Experiments demonstrate competitive performance with lower complexity, generalizing to ambient lighting where traditional methods fail.

Network Architecture

A multi-scale Transformer encoder-decoder integrates frozen DINO-v2 semantic features and DepthAnything-v2 geometric priors via GSRA's cross-modal differential attention ($\mathbf{A}_\text{rect} = \mathbf{A}_\text{sem} - \lambda \cdot \mathbf{A}_\text{geo}$).

⚡ Geometric-Semantic Rectification Attention (GSRA)

Real-world scenes carry two physically distinct signals that respond to illumination very differently. Geometric priors (depth, surface normals from DepthAnything-v2) are sharp at shadow boundaries but noisy in uniformly lit regions. Semantic embeddings (DINO-v2) stay stable across lighting changes—a red apple is always semantically a red apple—but are spatially coarse. GSRA harmonizes these two modalities through cross-modal differential attention:

$$\mathbf{A}_\text{rect} = \mathbf{A}_\text{sem} - \lambda \cdot \mathbf{A}_\text{geo}$$

The subtraction suppresses geometric noise in uniformly lit regions while preserving geometric precision at true illumination boundaries—producing features that balance local edge sharpness with global material consistency.

OmniSR

Geometric-semantic fusion

Concatenates or additively merges geometric and semantic features without explicit alignment. Under ambient or multi-source lighting, geometric noise from interreflections bleeds into semantic attention, causing boundary blurring and color artifacts near shadow edges.

PhaSR (GSRA)

Cross-modal differential rectification

Explicitly subtracts geometric attention from semantic attention with a learnable $\lambda$. This rectification gate lets the network adaptively weight geometric precision (high $\lambda$ at boundaries) vs. semantic stability (low $\lambda$ in smooth regions), achieving sharper boundary localization and cleaner reflectance recovery under complex indirect illumination.

Advantage 1

Ambient lighting generalization

OmniSR's fusion struggles with multi-source indirect illumination (Ambient6K: 23.01 dB). GSRA's modal decoupling reaches 23.32 dB on the same benchmark.

Advantage 2

Shadow boundary precision

Geometric attention is applied as a rectifier, not a fuser—preventing semantic over-smoothing at shadow edges, visible in intermediate feature maps (Fig. 2 & 17).

Advantage 3

Lower complexity

Despite richer prior integration, PhaSR achieves 55.6 G FLOPs vs. OmniSR's 78.3 G—32% fewer—thanks to the lightweight asymmetric decoder design.

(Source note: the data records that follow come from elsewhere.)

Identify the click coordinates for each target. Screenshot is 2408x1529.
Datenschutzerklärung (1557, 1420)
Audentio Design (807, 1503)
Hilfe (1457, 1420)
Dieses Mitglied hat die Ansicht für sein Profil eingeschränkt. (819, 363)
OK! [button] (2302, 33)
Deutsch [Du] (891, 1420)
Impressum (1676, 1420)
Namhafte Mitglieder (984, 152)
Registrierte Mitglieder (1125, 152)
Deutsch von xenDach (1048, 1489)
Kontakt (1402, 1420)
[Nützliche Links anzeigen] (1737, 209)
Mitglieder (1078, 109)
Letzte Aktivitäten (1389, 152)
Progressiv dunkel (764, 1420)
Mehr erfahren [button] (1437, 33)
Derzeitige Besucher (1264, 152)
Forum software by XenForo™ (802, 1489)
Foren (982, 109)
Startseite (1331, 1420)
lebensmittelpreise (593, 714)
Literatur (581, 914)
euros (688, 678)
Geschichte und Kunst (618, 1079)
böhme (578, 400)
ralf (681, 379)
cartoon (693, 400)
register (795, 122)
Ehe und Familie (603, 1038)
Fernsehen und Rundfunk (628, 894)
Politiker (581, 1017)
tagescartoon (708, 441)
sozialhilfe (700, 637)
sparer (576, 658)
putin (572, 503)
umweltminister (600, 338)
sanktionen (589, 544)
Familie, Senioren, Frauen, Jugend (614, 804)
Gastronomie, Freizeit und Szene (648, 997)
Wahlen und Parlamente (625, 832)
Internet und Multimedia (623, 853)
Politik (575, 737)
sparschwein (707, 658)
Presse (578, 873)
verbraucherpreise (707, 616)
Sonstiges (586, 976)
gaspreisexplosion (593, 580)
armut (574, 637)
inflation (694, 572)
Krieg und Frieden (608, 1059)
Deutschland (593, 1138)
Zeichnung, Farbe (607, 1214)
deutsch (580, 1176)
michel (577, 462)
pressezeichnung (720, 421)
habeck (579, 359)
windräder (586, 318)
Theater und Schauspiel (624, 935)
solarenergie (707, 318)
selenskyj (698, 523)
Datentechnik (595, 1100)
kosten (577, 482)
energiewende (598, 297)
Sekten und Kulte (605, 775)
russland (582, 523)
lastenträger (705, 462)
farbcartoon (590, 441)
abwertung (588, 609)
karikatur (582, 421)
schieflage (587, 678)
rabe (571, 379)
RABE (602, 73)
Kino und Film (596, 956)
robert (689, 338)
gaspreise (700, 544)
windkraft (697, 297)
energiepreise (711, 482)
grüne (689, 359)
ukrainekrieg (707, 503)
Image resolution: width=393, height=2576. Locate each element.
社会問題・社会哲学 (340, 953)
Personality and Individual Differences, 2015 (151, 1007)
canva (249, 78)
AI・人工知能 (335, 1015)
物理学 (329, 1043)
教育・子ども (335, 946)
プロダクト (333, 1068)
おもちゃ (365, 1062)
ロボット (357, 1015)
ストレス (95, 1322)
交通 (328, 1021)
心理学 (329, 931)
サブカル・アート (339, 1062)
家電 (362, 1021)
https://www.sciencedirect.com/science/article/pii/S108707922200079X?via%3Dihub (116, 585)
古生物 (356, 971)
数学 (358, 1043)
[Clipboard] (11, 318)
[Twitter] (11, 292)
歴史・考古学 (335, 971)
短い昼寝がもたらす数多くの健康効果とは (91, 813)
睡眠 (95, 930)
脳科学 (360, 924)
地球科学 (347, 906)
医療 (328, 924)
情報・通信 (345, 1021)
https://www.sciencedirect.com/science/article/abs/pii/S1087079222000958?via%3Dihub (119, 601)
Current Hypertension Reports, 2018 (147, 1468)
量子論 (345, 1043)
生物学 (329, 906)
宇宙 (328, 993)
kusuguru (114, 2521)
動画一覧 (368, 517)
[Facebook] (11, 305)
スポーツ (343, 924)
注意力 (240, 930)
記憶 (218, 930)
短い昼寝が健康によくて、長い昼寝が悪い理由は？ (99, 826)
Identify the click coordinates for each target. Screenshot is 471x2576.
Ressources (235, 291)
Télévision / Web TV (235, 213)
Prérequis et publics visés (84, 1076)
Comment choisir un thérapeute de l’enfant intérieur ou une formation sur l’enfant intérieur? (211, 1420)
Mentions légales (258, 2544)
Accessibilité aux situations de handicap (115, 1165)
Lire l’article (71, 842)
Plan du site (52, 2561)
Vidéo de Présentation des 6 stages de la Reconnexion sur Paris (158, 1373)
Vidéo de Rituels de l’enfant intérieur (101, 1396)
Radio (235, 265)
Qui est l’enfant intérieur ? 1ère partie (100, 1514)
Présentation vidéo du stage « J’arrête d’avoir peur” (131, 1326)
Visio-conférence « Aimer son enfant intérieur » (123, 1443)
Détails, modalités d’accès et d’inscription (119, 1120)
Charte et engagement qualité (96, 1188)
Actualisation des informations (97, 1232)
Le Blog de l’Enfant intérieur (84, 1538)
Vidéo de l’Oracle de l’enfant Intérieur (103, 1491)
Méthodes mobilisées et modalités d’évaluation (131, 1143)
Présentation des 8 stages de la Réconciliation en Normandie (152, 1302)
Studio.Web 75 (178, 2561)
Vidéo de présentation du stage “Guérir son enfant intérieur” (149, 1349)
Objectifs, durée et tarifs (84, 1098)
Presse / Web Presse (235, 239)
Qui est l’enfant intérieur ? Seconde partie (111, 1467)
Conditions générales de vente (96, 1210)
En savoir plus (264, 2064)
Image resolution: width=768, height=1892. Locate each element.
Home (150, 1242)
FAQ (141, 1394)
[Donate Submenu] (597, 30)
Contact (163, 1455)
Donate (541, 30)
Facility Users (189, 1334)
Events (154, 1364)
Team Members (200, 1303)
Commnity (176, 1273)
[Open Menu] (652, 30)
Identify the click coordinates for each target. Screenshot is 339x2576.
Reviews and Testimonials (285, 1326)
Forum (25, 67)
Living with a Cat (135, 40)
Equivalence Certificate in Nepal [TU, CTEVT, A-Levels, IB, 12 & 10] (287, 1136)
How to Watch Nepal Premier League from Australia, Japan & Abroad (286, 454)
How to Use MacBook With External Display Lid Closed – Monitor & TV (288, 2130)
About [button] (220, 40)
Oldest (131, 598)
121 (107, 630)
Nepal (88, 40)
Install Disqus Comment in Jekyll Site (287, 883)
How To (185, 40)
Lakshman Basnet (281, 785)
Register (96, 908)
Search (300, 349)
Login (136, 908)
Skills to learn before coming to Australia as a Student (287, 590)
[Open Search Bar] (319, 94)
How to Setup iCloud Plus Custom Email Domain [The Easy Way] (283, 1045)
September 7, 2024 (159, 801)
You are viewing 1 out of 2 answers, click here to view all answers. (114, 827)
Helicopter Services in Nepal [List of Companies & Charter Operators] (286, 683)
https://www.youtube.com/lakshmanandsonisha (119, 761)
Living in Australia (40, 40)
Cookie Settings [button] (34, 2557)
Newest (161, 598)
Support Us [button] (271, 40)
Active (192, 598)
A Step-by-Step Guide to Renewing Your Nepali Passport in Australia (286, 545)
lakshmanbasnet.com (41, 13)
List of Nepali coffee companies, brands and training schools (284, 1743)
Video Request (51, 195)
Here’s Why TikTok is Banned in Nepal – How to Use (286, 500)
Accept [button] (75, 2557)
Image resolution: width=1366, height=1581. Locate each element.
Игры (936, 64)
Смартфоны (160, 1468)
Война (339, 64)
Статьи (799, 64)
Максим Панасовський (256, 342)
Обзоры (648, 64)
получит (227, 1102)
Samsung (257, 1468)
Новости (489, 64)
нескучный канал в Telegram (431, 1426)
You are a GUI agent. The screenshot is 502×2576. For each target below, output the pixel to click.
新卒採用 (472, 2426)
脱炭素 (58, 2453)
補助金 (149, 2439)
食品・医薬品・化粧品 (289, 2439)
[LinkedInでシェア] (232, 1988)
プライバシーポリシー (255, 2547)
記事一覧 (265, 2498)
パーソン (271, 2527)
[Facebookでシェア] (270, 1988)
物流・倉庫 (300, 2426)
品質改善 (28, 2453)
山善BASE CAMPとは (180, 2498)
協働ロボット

🎬 Physically Aligned Normalization (PAN) — Distribution Visualization

PAN is a parameter-free preprocessing module that corrects illumination before any learned feature extraction. The animation below illustrates how PAN decomposes the input pixel intensity distribution, identifies shadow pixels as outliers on the distribution tail, and recombines the components so that those outliers are pulled back into the normal range— effectively suppressing shadows without a single trainable weight.

Step 1

Gray-world normalization

$$\mathbf{I}_\text{norm} = \mathbf{I} \cdot \frac{\mathbb{E}[\mathbf{I}]}{\mathbb{E}_c[\mathbf{I}] + \varepsilon}$$

Balances per-channel means to remove color cast from the illuminant (warm indoor / cool daylight), centering the distribution.

Step 2

Log-domain Retinex decomposition

$$\log \hat{S} = \mathbb{E}_{H,W}[\log(\mathbf{I}_\text{norm} + \varepsilon)]$$$$\log \hat{R} = \log(\mathbf{I}_\text{norm} + \varepsilon) - \log \hat{S}$$

Separates global illumination $\hat{S}$ from surface reflectance $\hat{R}$ via additive log-space decomposition. Shadow pixels become extreme outliers in the $\hat{R}$ distribution tail.

Step 3

Recombination & range normalization

$$\hat{I} = \frac{\hat{R} \otimes \hat{S} - \min(\hat{R} \otimes \hat{S})}{\max(\hat{R} \otimes \hat{S}) - \min(\hat{R} \otimes \hat{S}) + \varepsilon}$$

Recombines components and applies min-max normalization. Outlier pixels on the distribution tail are pulled back into the valid radiometric range, suppressing shadow artifacts.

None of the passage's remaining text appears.